Chicken Spiedies
Source: combination of recipes
We found this regional favorite in Binghamton, at a state playoff softball game.

Marinade:
1 cup vegetable oil
2/3 cup cider vinegar
1 T Worcestershire sauce
1 small onion, finely chopped
1 large clove garlic, minced
1/2 tsp salt
1/2 tsp sugar
1/2 tsp dried basil
1/2 tsp dried oregano

2 1/2 pounds boneless chicken thighs, cut into 1-inch cubes

6 hoagie rolls or hot dog buns
Butter or olive oil
Additional marinade (optional)

In a 13x9-inch glass baking dish, combine all marinade ingredients and mix well to combine. Add cubed meat, tossing to coat it well. Cover and refrigerate for 24 hours, periodically turning the meat to coat it with marinade.

Heat grill and lightly rub cooking grid with vegetable oil to keep meat from sticking. Evenly divide meat cubes and thread them on six metal skewers. Discard marinade. Grill meat over medium heat until cooked and nicely browned on all sides, about 10 to 15 minutes.

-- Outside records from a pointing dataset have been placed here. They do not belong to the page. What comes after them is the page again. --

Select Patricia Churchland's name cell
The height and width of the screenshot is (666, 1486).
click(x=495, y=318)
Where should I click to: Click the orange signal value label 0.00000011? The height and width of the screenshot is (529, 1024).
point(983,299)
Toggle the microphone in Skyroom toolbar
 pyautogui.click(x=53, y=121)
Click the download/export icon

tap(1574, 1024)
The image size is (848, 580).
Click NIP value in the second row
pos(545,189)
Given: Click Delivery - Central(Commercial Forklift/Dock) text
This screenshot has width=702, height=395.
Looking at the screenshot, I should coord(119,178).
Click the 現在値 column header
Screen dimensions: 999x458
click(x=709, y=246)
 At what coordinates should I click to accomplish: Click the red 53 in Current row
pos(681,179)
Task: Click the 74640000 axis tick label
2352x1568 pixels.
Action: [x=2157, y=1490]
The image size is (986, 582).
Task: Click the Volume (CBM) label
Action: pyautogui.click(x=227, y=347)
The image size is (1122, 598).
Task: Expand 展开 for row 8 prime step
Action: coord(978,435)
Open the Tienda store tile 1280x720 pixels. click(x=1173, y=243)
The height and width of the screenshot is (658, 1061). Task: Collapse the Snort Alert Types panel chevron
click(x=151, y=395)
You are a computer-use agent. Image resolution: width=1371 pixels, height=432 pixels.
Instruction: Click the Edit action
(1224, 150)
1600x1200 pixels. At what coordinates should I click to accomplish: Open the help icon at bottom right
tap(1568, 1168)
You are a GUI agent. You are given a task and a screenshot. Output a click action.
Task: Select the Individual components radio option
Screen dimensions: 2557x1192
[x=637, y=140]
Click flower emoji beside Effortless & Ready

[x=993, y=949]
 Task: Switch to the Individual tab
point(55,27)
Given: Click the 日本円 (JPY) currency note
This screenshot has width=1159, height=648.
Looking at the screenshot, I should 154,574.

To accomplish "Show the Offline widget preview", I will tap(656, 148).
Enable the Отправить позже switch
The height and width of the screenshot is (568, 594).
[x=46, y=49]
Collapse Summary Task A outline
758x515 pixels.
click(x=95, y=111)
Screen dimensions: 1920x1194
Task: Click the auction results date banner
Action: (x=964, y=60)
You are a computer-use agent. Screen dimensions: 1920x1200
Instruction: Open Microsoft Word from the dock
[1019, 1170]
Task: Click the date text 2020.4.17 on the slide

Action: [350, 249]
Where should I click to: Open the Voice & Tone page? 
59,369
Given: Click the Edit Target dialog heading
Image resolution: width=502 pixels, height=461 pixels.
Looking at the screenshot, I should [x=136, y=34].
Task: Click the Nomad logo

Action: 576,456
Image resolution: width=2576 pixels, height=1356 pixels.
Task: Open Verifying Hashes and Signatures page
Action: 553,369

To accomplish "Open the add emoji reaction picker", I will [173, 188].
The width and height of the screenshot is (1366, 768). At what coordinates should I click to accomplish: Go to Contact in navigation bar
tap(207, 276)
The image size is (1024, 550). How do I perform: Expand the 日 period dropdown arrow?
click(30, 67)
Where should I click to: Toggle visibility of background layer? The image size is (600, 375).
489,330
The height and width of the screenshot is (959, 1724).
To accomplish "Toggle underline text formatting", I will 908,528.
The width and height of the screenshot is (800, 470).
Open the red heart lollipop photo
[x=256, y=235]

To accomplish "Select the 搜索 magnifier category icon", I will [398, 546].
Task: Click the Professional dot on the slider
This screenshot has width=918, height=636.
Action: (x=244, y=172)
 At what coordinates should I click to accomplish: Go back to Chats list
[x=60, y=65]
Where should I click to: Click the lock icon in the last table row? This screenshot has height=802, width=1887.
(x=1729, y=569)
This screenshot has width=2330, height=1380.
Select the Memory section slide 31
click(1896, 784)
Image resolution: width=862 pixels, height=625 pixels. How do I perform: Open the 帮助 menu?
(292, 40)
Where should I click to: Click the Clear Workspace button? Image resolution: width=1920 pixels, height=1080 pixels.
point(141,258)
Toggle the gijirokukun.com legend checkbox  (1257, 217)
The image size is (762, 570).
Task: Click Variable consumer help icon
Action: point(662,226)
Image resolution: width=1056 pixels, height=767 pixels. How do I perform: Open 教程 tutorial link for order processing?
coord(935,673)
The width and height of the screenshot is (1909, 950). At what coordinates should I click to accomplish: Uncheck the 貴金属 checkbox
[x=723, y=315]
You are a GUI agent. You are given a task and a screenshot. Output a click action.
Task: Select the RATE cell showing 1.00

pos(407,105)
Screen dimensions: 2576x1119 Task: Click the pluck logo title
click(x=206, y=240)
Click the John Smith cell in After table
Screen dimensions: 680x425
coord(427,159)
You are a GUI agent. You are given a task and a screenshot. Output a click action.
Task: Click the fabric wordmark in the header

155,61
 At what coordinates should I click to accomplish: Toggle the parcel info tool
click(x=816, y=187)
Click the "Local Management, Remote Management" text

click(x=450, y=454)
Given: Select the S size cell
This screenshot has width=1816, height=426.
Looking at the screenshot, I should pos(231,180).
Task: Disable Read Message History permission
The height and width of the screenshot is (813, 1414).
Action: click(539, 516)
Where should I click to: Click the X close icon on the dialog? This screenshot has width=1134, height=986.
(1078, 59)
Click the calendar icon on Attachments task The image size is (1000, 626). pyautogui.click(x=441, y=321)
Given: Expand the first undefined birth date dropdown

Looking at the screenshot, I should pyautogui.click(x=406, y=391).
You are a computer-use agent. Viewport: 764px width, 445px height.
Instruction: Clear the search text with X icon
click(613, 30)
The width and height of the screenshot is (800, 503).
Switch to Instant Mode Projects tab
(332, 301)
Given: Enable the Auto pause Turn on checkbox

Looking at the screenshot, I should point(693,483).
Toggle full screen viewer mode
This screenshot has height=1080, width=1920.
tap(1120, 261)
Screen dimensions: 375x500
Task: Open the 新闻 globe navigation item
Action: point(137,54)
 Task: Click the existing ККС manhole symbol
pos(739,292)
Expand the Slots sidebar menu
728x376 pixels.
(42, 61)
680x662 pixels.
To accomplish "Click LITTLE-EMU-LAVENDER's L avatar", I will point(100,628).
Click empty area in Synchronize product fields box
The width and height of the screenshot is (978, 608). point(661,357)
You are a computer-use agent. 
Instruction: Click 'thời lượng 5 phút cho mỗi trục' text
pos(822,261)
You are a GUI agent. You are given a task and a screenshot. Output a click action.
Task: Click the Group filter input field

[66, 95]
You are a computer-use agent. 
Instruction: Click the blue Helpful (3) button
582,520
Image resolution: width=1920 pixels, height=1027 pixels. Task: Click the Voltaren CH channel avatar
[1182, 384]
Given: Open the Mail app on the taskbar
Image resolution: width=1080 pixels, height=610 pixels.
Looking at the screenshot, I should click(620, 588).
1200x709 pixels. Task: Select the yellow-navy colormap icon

Meanwhile, lightly butter rolls or brush them lightly with olive oil and place them under the broiler, or face-down on the grill, just until lightly browned. Remove meat from skewers, and place it directly into heated rolls.

Yield: 6 sandwiches.

Note: If desired, make additional marinade to drizzle over the spiedies; do not re-use meat marinade. Spiedies can be a bit dry without the additional sauce.